◆ **Instructions for the task**
Exact copy, pictures excluded: set down only the lines from the one with "Select the BMW make cell" through the end of the entries, keeping both end lines.

Data extracted from a collection:
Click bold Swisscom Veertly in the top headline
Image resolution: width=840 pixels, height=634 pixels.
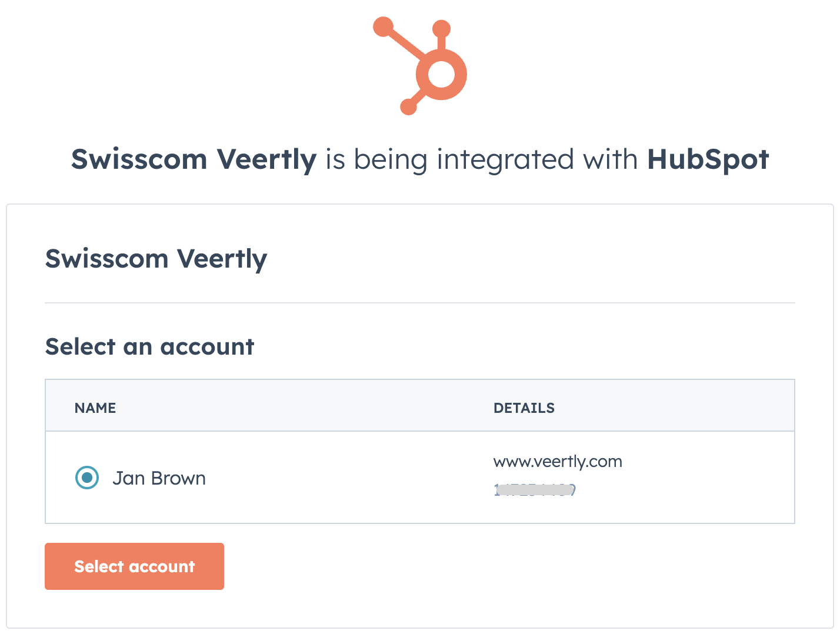point(194,159)
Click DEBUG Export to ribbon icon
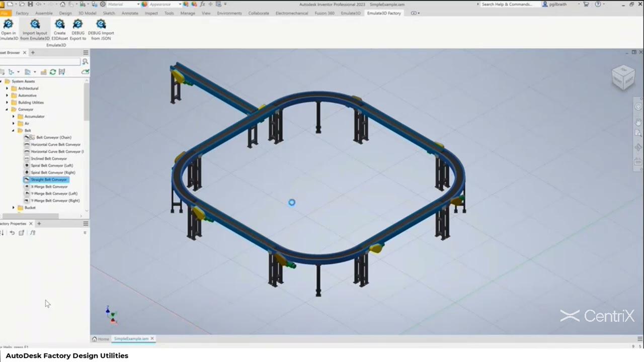The height and width of the screenshot is (362, 644). (78, 30)
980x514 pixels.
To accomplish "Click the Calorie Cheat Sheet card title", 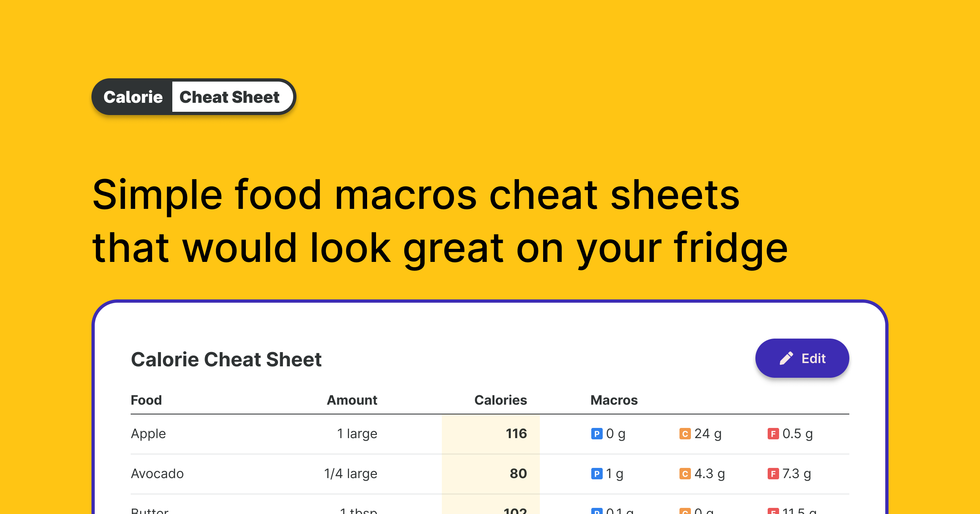I will tap(226, 359).
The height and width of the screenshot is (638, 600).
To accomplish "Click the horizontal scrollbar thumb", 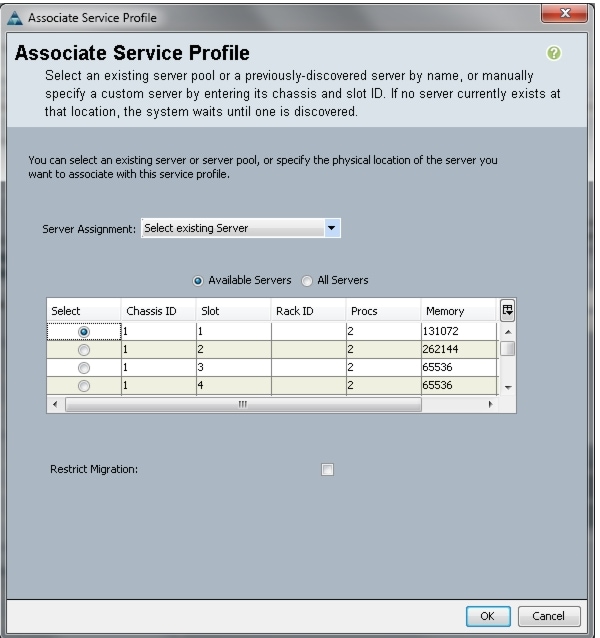I will point(243,404).
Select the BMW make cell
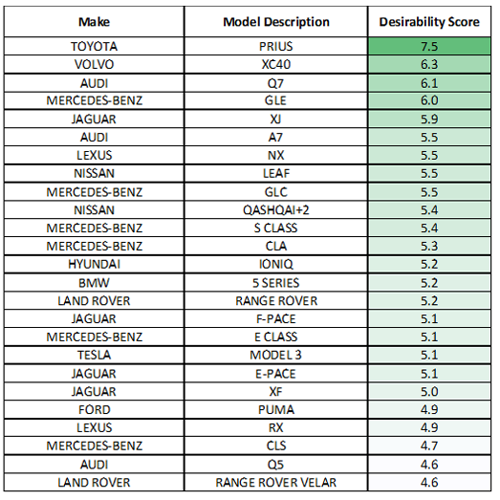 tap(94, 283)
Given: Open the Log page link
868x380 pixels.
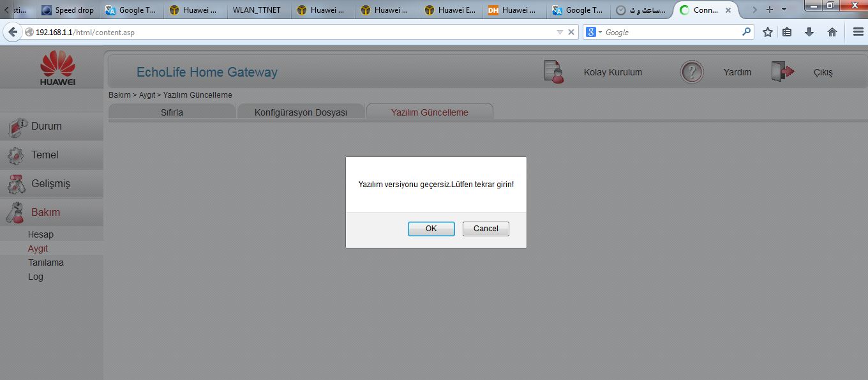Looking at the screenshot, I should 36,277.
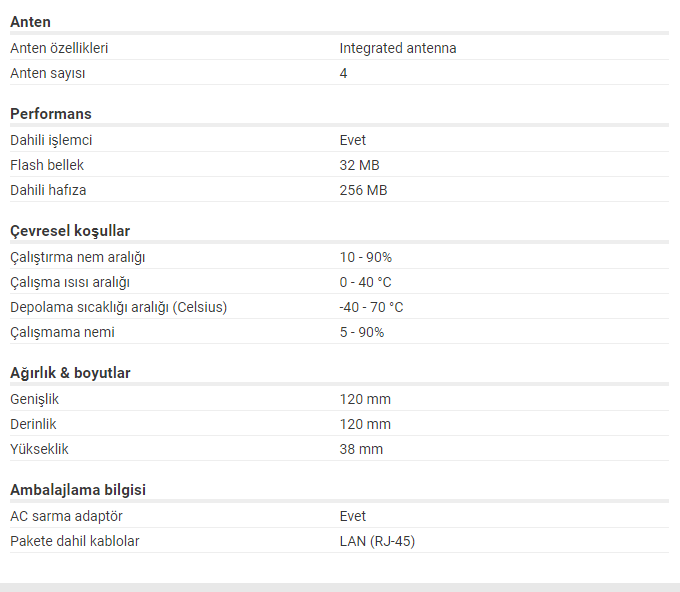The height and width of the screenshot is (592, 680).
Task: Click the Çevresel koşullar heading
Action: [x=70, y=231]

◆ **Reply to the task**
Select the BMW make cell
 tap(94, 283)
Given: Open the Log page link
868x380 pixels.
Looking at the screenshot, I should 36,277.
The height and width of the screenshot is (592, 680).
Task: Click the Çevresel koşullar heading
Action: [x=70, y=231]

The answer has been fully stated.